Roald Dahl wrote a lot of stories. Some of them were good. Some of them were less good. Some may have been bad, but of course, I’m not enough of a writer or critic of writers to say such a thing. I just know what I like. I may not be much of a writer, but I am enough of a writer to recognize the strength in Roald Dahl’s style of writing. Straight forward, linear sentences and strongly structured stories, simply stated. It’s the story, really, more than the writing that makes the story. Dahl has great stories. Interesting ideas, clearly presented. Intriguing, creative, deceptive, often disturbing stories, told very simply. Not one wasted word. Many of them in this volume of Dahl’s earliest stories are about his experience in the RAF during World War II. I very much enjoy World War II stories. I can’t get enough. And the perspective, tension and detail that Dahl provides in his WWII stories is intoxicating. Again, I’m no book blogger or critic of any kind…far from an expert, but I might dare to compare the style of writing to Ernest Hemingway. I can’t be the first to make that connection. (Gonna check Google now). But the straight ahead style; no nonsense, straight talk, here’s the story, nothing fancy, just a good story, and well told, reminds me of Hemingway, (and both my grandfathers), and for some reason, I’ve read alot of Hemingway.

I did some research. Dahl and Hemmingway in 1944. Who knew? I was just guessing based on their writing style. Hemingway never wrote children’s stories, though, as far as I know.

“Baby shoes for sale, never used,” is Hemingway’s famous six word story. Dahl writes similar straightforward, simple but clearly detailed sentences with so much meaning behind the words. From The Soldier: “Yesterday, lying in bed in the early morning when the noise of the gunfire was just beginning far away down in the valley, he had reached out with his left hand and touched her body for a little comfort. ‘What on earth are you doing?’ Nothing, dear. ‘You woke me up.’ I’m sorry. It would be a help if she would only let him lie closer to her in the early mornings when he began to hear the noise of gunfire.”

If the reader may indulge, I’d like to add a short story alongside these literary giants, but I should say at the outset, should anyone wish to publish this story, I didn’t write it. An anonymous someone told me this story.

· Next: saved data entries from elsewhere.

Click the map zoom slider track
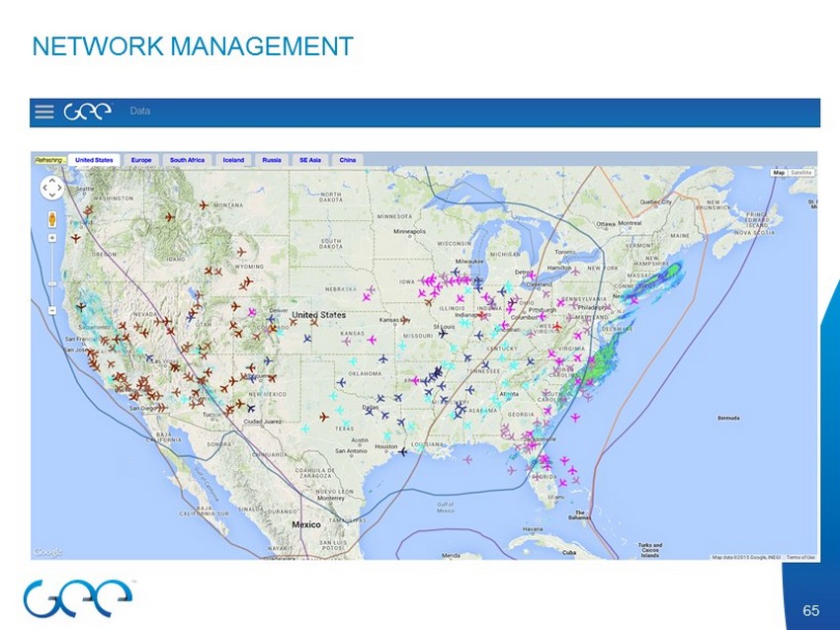 pyautogui.click(x=51, y=276)
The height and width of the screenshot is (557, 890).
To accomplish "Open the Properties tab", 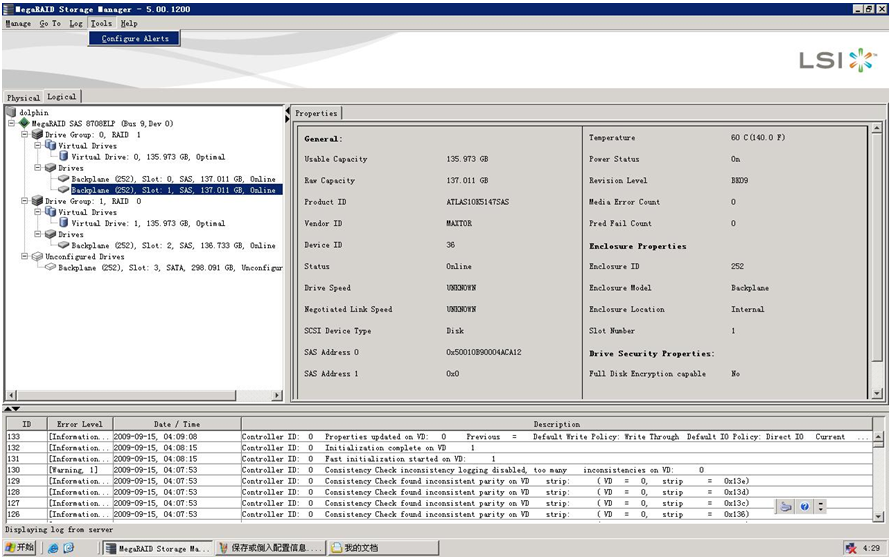I will tap(316, 113).
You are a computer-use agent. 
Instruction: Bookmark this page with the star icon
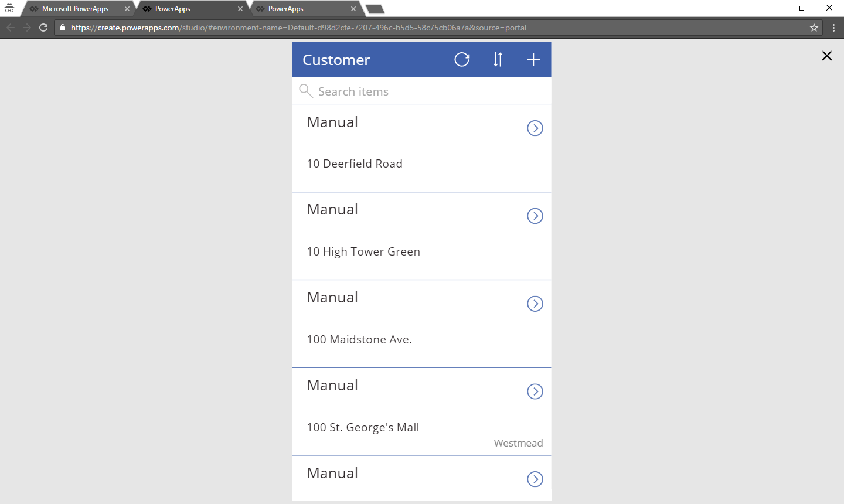(x=814, y=28)
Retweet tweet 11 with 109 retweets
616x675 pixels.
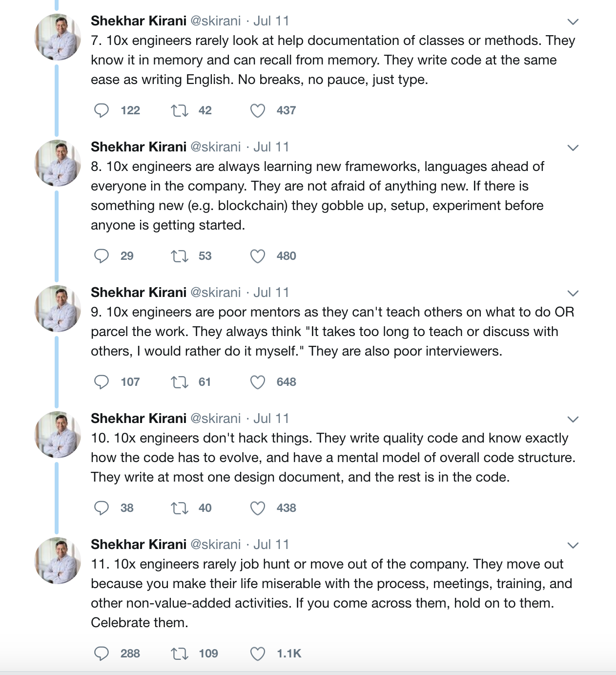[180, 654]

Here it is: “We tried. It didn’t work. That’s it.”

Of course, in all these stories, there is so much left unsaid. There’s much more to it than that. And much more that to it, as well. But in some stories, words just get in the way. Dahl, Hemingway and Anonymous made an art of using only the absolutely necessary and essential words to capture and convey hearts and souls and stories. My own writing tends to be more dramatic, poetic, romantic, ambiguous and, admittedly, as these three legendary short story authors would surely agree, pathetic. It seems the more I write, the further I get from finishing the story.

In the spirit of disturbing and unexpected things, I’m putting this here because Dahl and Hemingway, and others I hope, can appreciate the direct clarity and unambiguous stoicism of the writing. It just is what it is:

“You are so beautiful like this.” His voice was a smoky whisper. “Lost in sensation, your lovely skin flushed. You make me need you. I need to touch you. Taste you.”

“Yes,” she murmured, the sponge moving over her sex, his words making her shudder, desire sharp and pure dancing into her. She felt desperate suddenly, needed him, all of him: his hands, his mouth, his lovely hard cock.

“God, what you do to me.” His tone was strangled as he dropped the sponge into the water and pulled her close, crushing her breasts against the hard plane of his chest. His cock was a rigid shaft against her belly. The energy between them shifted, intensified, a deep primal lust burning. And all she wanted was him inside her body.

……………………………………And so on.

The off-kilter beats of Radiohead. Disturbing and unexpected. Forget about your house of cards, and I’ll do mine.

This was all really unexpected, wasn’t it? It says “expect the unexpected” right in the title, so, as Radiohead sings in another song, “no alarms, no surprises, please.”